Mocha mousse cake

Mocha mousse cake

Mocha mousse cake

I was sewing some felt owls the other month, as one does. The seams flying through the machine, somewhat sloppy and uneven, brought to mind a phrase my mother uses. “Loving hands at home.” The phrase, taken as a whole, is an adjective, and it describes work that is not technically perfect, but that is made with love. It’s such a nice expression, particularly if used by a mother, because a mother’s hands can be so magically comforting. When my boys were little I could soothe an achy belly with a tummy rub, and Malcolm still asks me to put cool hands on his forehead when he’s feverish. The exact shape and size of your mother’s hand seems to be imprinted in the memory of your own hand. My mother’s hands are calloused from cello-playing, but they’re always very soft and warm. I have a vivid memory of a train ride to Washington DC. I must have been in middle school. It was just after Christmas, and the train was very cold, but we all sat close together in the cramped compartment two facing seats make. My mother’s hand rested on my knee for some time, and the warmth of it felt good. When she took her hand away, it was as if the whole train became a little colder – not just the place where her hand had been, but every place.

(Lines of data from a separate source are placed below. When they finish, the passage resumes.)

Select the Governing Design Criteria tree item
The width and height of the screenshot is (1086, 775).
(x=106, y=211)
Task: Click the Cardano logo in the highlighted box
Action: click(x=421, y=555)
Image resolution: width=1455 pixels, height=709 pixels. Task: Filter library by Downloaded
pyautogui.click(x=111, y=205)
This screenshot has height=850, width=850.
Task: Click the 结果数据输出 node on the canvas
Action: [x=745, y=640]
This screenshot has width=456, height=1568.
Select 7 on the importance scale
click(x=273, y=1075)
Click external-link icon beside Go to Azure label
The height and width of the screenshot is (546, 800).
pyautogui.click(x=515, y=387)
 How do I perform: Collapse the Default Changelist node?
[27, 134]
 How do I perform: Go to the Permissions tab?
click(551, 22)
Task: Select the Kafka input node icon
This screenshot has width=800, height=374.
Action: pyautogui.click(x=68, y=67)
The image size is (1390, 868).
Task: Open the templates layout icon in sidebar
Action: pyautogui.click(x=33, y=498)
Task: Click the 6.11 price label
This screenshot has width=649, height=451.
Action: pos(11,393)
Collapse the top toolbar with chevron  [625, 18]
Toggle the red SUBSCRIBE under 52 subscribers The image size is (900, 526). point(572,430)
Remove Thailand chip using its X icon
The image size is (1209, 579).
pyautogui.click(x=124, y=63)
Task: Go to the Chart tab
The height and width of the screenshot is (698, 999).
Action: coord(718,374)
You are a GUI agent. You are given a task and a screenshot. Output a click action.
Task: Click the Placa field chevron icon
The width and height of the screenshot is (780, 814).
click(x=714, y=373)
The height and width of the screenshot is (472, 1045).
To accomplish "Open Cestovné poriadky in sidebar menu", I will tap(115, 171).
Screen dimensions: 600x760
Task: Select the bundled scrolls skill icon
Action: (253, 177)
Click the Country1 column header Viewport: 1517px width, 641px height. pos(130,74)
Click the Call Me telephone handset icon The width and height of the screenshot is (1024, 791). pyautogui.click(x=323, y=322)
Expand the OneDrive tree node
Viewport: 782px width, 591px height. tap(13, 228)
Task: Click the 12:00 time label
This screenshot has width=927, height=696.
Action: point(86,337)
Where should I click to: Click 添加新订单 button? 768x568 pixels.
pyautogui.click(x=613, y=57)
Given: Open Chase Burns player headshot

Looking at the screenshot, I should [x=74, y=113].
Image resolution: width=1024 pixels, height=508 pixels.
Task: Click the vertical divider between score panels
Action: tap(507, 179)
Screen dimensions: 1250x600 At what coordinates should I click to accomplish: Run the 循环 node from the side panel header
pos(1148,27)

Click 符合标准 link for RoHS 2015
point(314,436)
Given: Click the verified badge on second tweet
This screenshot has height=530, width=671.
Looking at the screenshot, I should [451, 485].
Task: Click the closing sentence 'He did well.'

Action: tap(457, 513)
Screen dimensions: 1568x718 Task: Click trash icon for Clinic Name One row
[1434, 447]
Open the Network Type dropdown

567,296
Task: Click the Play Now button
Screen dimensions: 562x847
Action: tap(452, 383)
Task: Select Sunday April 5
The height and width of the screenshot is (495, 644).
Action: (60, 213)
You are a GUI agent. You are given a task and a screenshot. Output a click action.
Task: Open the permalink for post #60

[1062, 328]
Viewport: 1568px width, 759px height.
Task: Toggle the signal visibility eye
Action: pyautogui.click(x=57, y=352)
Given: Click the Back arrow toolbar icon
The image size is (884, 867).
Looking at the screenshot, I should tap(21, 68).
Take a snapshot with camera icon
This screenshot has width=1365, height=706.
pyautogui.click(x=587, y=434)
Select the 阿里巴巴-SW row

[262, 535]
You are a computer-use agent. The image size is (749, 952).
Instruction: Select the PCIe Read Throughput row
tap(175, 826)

I’m grateful to have grown up in a home that celebrated a loving-hands-at-home aesthetic. If the expression is taken not as an absolution of mediocrity or a justification for lackluster effort, but as an appreciation of the imperfections that make something unique, it becomes very freeing. I find that I’m raising my own boys this way. We color outside the lines. Sometimes, we don’t even make lines first! We find more beauty in lack of symmetry, in less-than-clean lines. An irregularity in fabric or wood is not a flaw but an opportunity to make something distinctly lovely. By hand, with affection for the work and the object that it produces, like true amateurs. I believe this is what they now call “artisanal.”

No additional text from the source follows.